12週時点より24週時点の症状改善度が大きい

 解析した結果、12週時点のAcne-QoL症状サブスケールの平均スコアは、ベースラインの13.2点から両群で改善が認められ、改善度はスピロノラクトン群で有意に大きかった(19.2点 vs. 17.8点、調整平均差1.27点、95%CI 0.07~2.46点)。群間差は24週時点でさらに広がった(21.2点 vs. 17.4点、同3.45点、95%CI 2.16~4.75点)。

 患者自己評価による全般的改善度は、12週時点で両群に差はなかったが、24週時点ではスピロノラクトン群で有意な改善が認められた〔82% vs. 63%、調整オッズ比(aOR)2.72、95%CI 1.50~4.93)。PGAで治療成功と見なされた割合に12週時点で有意差はなかったが、24週時点では有意差が認められた(32% vs. 11%、同3.76、1.95~7.28)。IGAで治療成功と見なされた割合は、12週時点でスピロノラクトン群が有意に多かった(19% vs. 6%、同5.18、2.18~12.28)。

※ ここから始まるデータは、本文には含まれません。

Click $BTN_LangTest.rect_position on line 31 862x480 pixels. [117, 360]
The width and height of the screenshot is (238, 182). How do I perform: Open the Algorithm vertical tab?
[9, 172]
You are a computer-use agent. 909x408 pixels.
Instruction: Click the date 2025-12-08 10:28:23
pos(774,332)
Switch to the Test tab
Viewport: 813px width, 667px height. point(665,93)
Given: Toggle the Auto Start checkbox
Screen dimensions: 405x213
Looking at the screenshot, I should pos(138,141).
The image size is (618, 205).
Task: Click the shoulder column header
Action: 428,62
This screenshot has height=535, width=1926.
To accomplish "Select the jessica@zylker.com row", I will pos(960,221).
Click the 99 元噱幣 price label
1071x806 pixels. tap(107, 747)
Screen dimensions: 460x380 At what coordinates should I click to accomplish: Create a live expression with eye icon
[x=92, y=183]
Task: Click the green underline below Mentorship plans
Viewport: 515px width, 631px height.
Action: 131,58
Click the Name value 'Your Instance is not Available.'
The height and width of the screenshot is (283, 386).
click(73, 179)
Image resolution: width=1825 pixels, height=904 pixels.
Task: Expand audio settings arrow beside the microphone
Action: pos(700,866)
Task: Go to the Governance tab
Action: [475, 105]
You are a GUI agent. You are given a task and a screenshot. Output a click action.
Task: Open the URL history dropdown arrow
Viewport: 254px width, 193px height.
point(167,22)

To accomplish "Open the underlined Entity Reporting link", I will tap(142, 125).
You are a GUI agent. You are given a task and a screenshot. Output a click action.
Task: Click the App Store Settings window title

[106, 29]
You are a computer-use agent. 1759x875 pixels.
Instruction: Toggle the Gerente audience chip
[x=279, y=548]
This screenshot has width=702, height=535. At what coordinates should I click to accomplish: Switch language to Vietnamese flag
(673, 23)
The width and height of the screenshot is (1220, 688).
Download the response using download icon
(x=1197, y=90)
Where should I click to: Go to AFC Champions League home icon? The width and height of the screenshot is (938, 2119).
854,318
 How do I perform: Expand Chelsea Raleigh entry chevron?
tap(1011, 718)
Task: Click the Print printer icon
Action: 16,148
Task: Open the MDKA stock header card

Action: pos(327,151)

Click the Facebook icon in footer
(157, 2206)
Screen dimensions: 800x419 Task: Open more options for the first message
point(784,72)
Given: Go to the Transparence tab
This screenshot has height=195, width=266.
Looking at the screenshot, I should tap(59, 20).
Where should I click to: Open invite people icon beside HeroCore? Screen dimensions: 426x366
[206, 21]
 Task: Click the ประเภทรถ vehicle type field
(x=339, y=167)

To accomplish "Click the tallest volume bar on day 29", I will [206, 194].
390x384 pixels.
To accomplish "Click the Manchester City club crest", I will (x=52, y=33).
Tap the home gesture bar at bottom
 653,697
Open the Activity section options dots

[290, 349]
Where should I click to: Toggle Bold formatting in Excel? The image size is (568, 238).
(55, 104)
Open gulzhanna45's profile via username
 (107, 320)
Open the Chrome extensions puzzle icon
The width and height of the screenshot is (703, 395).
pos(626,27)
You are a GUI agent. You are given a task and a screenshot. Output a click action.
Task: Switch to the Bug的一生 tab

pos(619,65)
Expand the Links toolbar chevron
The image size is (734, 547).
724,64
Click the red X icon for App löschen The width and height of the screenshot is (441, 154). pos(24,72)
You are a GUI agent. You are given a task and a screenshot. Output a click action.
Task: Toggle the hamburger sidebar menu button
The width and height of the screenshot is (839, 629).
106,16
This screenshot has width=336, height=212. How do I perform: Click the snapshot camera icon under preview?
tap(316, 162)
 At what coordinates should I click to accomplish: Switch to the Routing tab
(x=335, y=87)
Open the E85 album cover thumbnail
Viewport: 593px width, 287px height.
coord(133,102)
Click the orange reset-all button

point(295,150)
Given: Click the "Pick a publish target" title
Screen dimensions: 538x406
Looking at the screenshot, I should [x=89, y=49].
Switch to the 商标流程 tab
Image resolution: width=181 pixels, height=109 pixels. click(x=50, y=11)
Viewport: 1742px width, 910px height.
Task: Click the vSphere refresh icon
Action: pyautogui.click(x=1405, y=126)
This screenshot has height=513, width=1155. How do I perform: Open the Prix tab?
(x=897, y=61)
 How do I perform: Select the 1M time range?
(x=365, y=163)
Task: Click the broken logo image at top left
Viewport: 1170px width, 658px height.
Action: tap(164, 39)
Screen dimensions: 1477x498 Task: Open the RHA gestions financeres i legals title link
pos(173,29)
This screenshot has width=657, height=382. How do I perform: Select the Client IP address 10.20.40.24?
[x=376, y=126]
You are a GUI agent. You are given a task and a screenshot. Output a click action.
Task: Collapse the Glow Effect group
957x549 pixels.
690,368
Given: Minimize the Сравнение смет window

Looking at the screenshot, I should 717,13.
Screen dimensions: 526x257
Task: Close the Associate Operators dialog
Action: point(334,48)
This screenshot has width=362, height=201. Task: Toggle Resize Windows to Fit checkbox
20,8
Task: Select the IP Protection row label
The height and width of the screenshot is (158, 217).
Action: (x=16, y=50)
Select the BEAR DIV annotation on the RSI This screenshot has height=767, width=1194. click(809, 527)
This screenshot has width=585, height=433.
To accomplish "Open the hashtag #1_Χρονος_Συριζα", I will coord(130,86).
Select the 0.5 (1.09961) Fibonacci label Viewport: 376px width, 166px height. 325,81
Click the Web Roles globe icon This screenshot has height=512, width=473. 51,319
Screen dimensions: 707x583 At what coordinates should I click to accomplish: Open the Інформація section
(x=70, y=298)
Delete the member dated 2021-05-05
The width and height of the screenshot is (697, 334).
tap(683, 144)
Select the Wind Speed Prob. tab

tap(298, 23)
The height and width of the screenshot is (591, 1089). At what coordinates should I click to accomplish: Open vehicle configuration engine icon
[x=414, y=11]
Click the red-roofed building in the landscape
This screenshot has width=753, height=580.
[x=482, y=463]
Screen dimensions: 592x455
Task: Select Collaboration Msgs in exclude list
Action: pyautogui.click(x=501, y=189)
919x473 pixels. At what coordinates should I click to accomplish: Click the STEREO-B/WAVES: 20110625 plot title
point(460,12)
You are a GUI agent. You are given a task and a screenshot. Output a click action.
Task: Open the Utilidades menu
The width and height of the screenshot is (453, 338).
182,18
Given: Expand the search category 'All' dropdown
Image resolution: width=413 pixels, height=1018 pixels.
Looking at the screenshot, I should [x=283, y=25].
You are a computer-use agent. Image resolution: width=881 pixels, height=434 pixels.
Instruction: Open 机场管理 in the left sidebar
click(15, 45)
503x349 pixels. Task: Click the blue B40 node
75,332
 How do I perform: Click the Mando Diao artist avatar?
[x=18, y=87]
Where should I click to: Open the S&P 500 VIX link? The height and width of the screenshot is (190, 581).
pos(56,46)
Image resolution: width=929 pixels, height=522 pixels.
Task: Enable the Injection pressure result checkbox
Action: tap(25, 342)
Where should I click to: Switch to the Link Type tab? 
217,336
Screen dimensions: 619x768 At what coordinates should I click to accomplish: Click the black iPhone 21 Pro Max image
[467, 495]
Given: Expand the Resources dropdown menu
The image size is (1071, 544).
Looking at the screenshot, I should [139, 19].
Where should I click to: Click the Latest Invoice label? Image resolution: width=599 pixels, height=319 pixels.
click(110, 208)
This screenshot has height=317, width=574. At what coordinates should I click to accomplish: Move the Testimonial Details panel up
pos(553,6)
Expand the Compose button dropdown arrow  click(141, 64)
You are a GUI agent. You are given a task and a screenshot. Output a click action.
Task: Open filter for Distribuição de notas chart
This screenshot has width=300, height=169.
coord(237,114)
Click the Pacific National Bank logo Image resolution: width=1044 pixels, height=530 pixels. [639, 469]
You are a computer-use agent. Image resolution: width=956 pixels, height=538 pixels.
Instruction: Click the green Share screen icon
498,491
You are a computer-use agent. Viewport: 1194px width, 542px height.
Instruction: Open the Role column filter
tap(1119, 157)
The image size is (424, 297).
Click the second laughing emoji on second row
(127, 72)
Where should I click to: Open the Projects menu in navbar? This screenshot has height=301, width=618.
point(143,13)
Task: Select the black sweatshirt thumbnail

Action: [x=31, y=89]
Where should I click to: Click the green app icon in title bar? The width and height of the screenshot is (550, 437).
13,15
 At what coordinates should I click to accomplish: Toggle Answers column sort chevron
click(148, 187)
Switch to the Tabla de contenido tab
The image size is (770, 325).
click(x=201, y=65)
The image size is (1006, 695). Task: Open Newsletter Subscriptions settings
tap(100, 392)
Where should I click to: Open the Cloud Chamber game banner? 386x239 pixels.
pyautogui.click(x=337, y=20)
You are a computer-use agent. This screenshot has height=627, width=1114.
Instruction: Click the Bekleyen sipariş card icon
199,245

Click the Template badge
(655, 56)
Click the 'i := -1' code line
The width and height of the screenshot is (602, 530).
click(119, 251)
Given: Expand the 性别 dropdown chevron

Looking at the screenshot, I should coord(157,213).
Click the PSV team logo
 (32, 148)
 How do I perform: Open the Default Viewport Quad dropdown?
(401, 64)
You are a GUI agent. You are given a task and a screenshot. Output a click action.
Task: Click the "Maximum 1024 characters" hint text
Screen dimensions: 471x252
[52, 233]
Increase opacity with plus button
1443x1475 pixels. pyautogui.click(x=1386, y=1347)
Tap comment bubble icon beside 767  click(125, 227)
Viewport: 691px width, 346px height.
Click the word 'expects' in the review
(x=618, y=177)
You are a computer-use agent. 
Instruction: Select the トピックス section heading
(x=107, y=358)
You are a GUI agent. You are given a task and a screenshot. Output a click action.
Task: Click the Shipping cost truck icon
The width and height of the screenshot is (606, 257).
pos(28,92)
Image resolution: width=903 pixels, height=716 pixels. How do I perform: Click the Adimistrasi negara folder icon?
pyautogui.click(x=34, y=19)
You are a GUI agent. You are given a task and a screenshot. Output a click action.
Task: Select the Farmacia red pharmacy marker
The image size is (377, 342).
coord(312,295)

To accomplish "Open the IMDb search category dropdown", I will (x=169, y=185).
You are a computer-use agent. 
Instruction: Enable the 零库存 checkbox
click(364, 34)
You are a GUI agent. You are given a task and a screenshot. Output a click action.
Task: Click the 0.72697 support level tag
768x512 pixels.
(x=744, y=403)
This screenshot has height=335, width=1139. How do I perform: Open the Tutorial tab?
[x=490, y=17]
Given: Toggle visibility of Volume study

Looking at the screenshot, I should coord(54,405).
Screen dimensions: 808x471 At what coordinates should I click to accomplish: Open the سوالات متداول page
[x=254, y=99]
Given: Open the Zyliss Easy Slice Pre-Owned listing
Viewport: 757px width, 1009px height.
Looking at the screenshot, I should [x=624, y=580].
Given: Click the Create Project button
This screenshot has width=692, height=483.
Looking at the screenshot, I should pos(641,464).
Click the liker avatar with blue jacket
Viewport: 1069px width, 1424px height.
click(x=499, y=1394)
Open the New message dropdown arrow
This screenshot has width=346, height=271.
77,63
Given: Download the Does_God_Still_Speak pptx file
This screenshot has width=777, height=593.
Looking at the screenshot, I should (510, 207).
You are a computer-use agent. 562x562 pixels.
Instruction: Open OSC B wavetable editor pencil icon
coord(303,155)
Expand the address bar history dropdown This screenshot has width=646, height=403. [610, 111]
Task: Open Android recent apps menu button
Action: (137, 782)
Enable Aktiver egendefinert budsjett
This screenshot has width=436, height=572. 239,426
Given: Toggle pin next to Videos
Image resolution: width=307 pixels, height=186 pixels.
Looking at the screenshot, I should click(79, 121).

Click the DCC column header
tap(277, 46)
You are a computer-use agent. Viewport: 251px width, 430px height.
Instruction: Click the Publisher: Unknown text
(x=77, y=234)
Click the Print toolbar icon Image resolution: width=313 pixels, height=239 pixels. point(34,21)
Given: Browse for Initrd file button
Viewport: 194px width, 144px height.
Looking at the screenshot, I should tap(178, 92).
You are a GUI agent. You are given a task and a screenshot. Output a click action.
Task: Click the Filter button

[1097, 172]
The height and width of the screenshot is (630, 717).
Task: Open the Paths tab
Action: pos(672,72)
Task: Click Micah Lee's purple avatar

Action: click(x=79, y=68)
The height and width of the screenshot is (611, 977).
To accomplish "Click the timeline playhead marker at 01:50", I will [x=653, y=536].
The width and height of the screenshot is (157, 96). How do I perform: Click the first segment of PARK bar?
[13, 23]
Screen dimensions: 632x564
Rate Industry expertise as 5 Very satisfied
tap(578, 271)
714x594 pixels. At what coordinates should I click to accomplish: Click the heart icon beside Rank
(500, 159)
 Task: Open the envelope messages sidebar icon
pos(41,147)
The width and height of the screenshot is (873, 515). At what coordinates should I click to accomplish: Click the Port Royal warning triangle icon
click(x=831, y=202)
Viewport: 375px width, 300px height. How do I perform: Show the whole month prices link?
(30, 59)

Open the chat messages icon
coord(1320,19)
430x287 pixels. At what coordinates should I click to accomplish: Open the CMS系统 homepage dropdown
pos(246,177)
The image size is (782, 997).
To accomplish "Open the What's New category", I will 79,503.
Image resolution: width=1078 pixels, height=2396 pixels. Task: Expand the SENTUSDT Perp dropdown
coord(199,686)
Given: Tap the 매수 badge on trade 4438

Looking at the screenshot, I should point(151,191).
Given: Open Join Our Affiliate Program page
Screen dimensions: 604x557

 1つ以上の有害事象が発現した患者の割合は、プラセボ群と比べてスピロノラクトン群で有意に高く(51% vs. 64%、P=0.01)、症状としては頭痛が有意に多かった (12% vs. 20%、P=0.02)。ただし大半が軽度で、両群とも試験薬に関連した重篤な有害事象は認められなかった。

 以上の結果を踏まえ、Santer氏らは「成人女性の尋常性痤瘡に対する経口スピロノラクトンは有効性が高く、重篤な安全性の懸念は認められなかった。また、抗菌薬の代替治療になりうる可能性も示された」と結論。治療開始後12週時点と比べ24週時点での症状改善度が高かったことから、「スピロノラクトンの治療を3カ月以上継続することで、短期的な治療より高い有効性が期待できる」と言及している。